I recall Helen, Erin, and myself sitting at Campus Diner, struggling through Being and Time. I felt anxious and claustrophobic at the time. As Helen and Erin were pontificating about Dasein, I thought, We have no clue what any of this means.

“Do you remember anything else?” I asked.

“I don’t know,” said Erin. “You spent as much time with her as I did.”

“No, I didn’t. I was always the third wheel.”

“I doubt that. Helen was intimidated by you.”

“Please.”

“We knew what we wanted to be,” Erin said. “She didn’t know who she was.”

“I mean, she did move around a lot.”

“She had no culture,” said Erin, “so she took from other people’s cultures.”

“You know, I don’t think she ever lost her shit around her white friends.”

“Yeah, well,” Erin said ruefully, “we were family.”

* * *

    In truth, I was too neurotic for art. I was frustrated I couldn’t translate the image in my mind into an art object. With poetry, I didn’t have to realize the image as anything else but as that idea on the page. In fact, I began writing poetry as an ekphrastic description of all my irreproducible art. The lyric was the pure possibility of what my art could be if I had infinite resources to not merely build an object, but create a world.
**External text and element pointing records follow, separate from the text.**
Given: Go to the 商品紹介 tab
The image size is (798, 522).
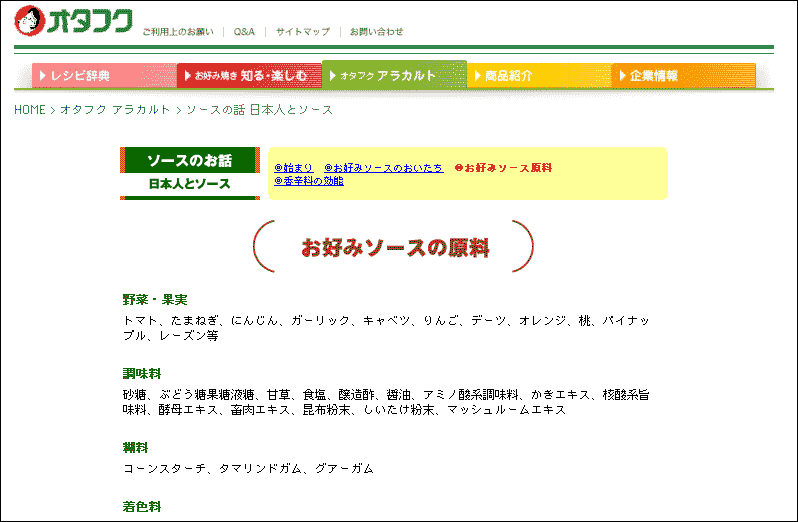Looking at the screenshot, I should [539, 75].
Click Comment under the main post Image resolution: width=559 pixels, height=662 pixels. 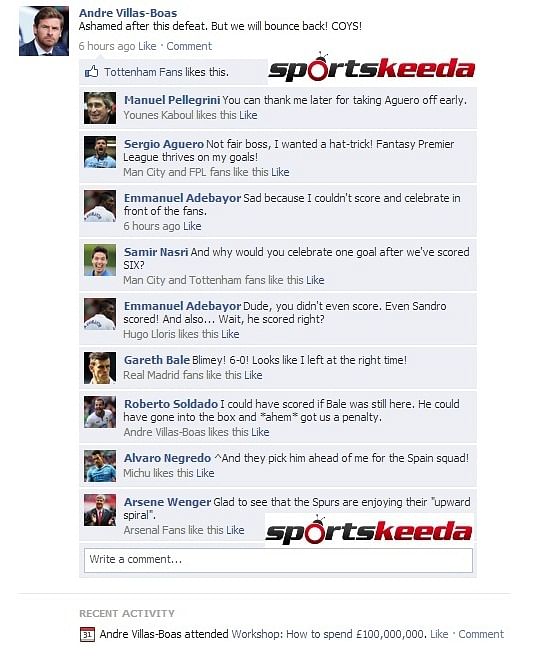(189, 46)

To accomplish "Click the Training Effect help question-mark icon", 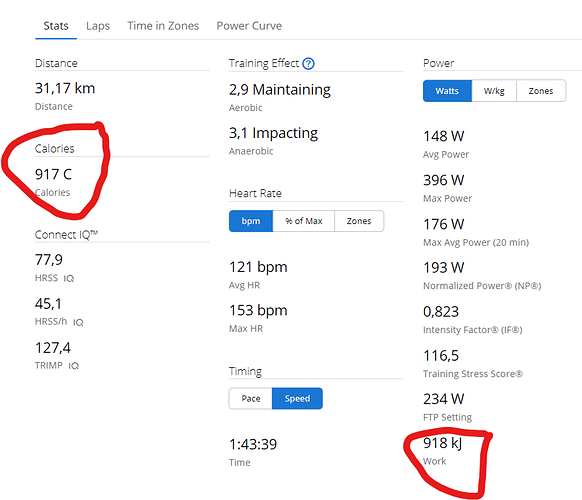I will tap(308, 64).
Erin and I enrolled in Myung Mi Kim’s poetry workshop. She was a visiting professor in her late thirties, a ministerial-looking woman with closely cropped hair and a long black skirt. That first day, she gave a talk on silence that ripped the page of literary history in half for me. She talked about how the circuits of a poetic form are not charged on what you say, but what you hold back. The poem is a net that catches the stutters, the hesitations, rather than the perfectly formed phrase. Attention to silence is itself an interrogation. In the case of Paul Celan, a Jewish German poet who lost his family in the Holocaust, Kim said, “He was navigating between the impossibility of utterance and finding the means in which to utter.”
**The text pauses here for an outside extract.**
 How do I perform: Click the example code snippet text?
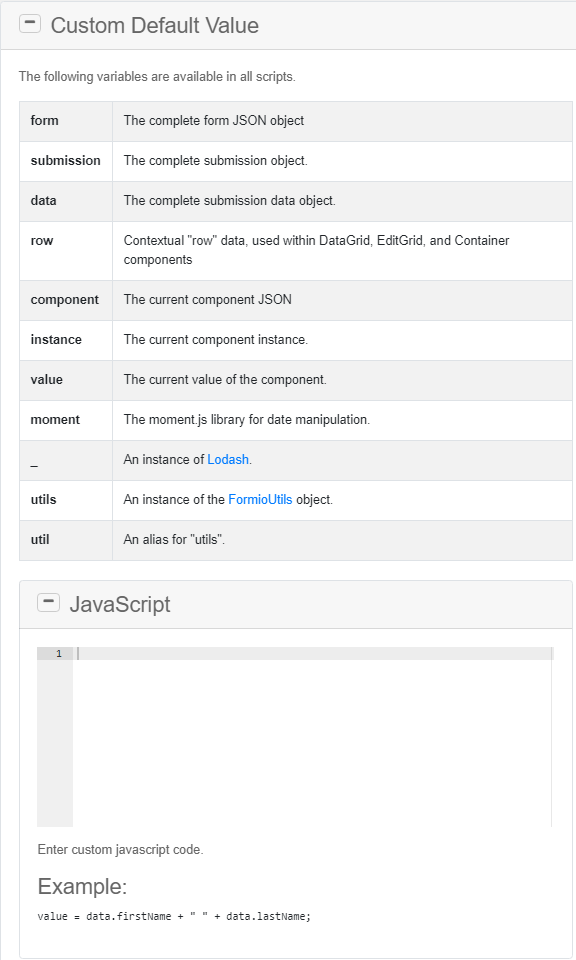pyautogui.click(x=175, y=916)
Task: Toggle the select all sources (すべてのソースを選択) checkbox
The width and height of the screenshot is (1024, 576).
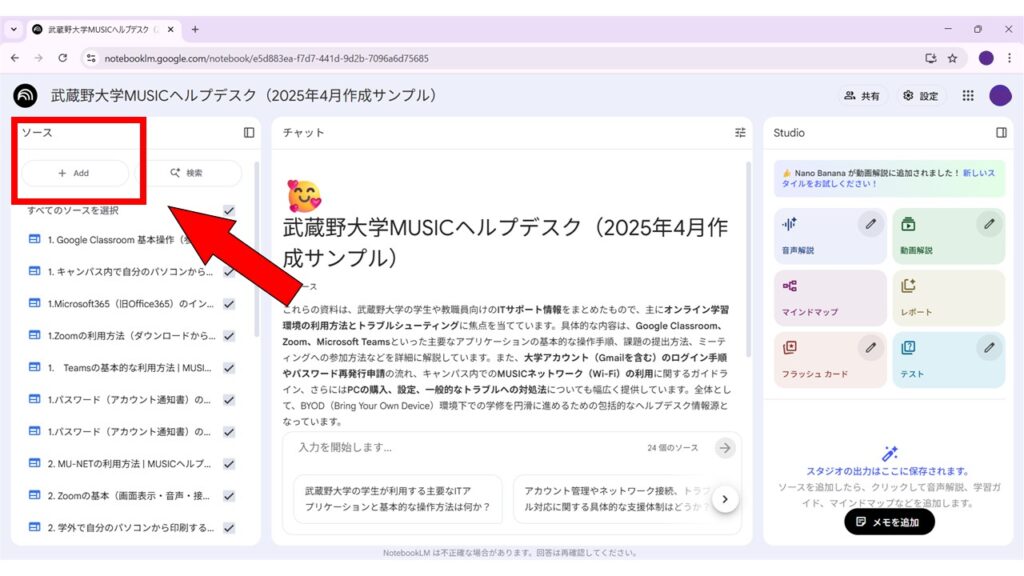Action: (229, 210)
Myung Mi Kim was the first poet who said I didn’t need to sound like a white poet nor did I have to “translate” my experiences so that they sounded accessible to a white audience. No other mentor afterwards was as emphatic about this idea as her. Illegibility was a political act. In the past, I was encouraged to write about my Asian experience but I still had to write it the way a white poet would—so instead of copying a white poet, I was copying a white poet copying their idea of an Asian poet. When Kim first read my poems, she said, “Why are you imitating someone else’s speech patterns?” I said, “I don’t know.” She said, “What is your earliest memory of language? Write a poem from that memory.”
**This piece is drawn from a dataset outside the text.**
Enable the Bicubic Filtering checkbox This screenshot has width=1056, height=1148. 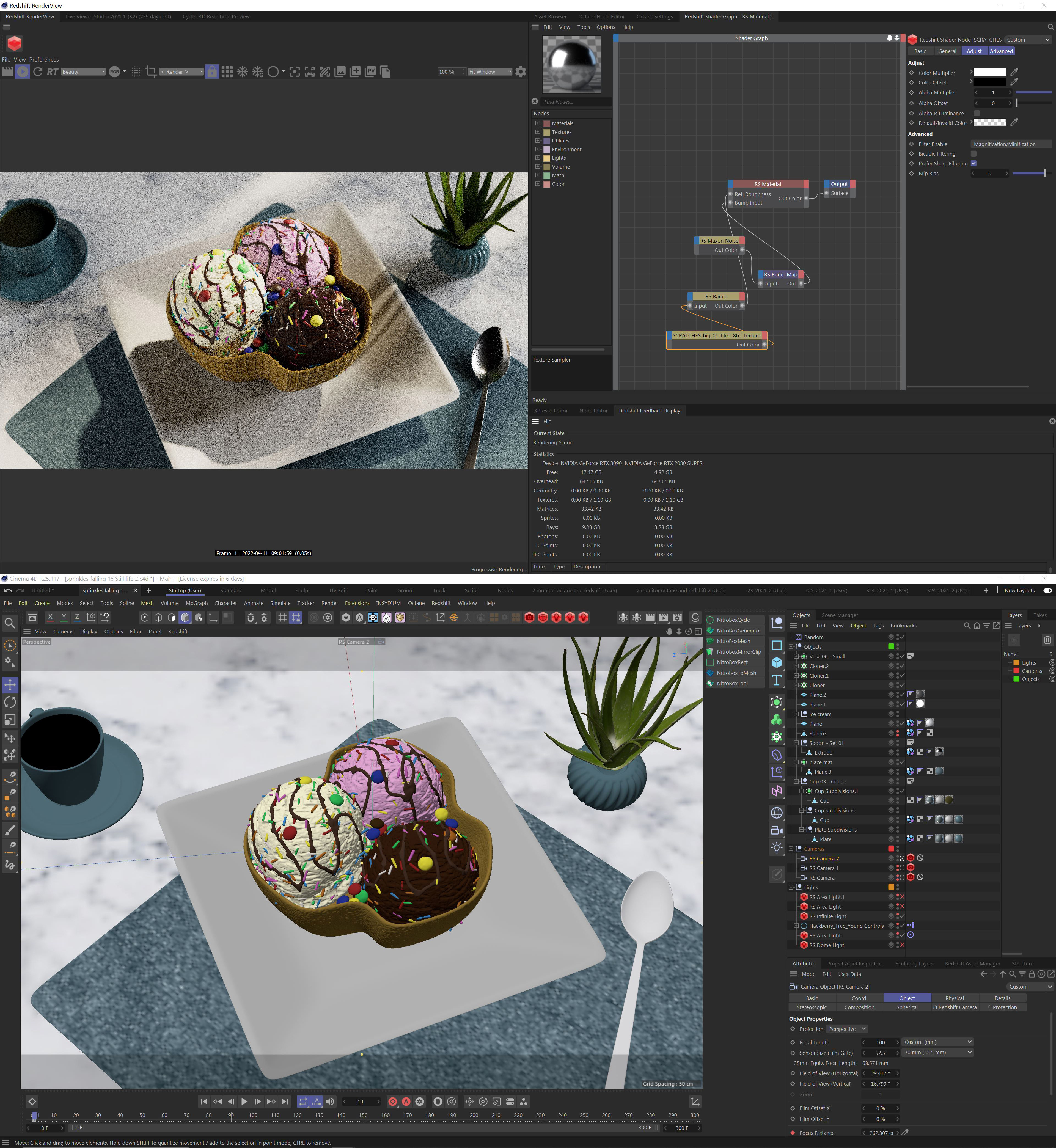[x=974, y=154]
    A friend and poet, Eugene Ostashevsky, said that “if you knock English enough, it becomes a door to another language.” This is what Myung Mi Kim first taught me: to knock at English, using what I considered my ineloquence—my bilingualism, my childhood struggles with English—and fuse that into my own collection of lexemes that came closest to my conflicted consciousness.

* * *

I was the beneficiary of a mid-to-late-nineties college education, when multiculturalism was having its swan song. My most brilliant friends and professors were people of color. I took it for granted that a class should have a diverse reading list. Of course I learned about black conceptual artists like Adrian Piper alongside Bruce Nauman in studio art classes. Of course I read Theresa Hak Kyung Cha alongside William Carlos Williams in poetry class. I didn’t study the performances of Guillermo Gómez-Pe?a because I needed a sample of the “Chicano experience” like a vitamin supplement. I studied these writers and artists because they were the most interesting thinkers.

Erin, Helen, and I parried ideas between us and then applied them to whatever medium we were working in. Whatever we did in our studio, in the library, in our notebooks, onstage, on the streets—wherever—was art. We didn’t think disciplines had to be isolated. Inspired by Myung Mi Kim’s class, Erin made her own books, repurposing the covers of old engineering texts, and filled them with her minimalist poems. Inspired by Erin’s and Helen’s work, I decided to do a poetry performance as a “site-specific” installation. I found an old unused basketball court beneath a dorm building that was flooded after a rain. That space had the glorious smell of mildew and half a foot of green rainwater that reflected the nets. I thought that I was cheating because I didn’t have to do anything; the space itself was so mysterious and so full of absence. I planned out my performance, including the plastic baggies that people would wear to wade into the rainwater, and then, the day before the performance, to my horror, there was a gigantic sump pump suctioning out all the water. When I freaked out, Helen said, “Let’s fill it back up.” Later that night, she helped me reflood the basement with a hose.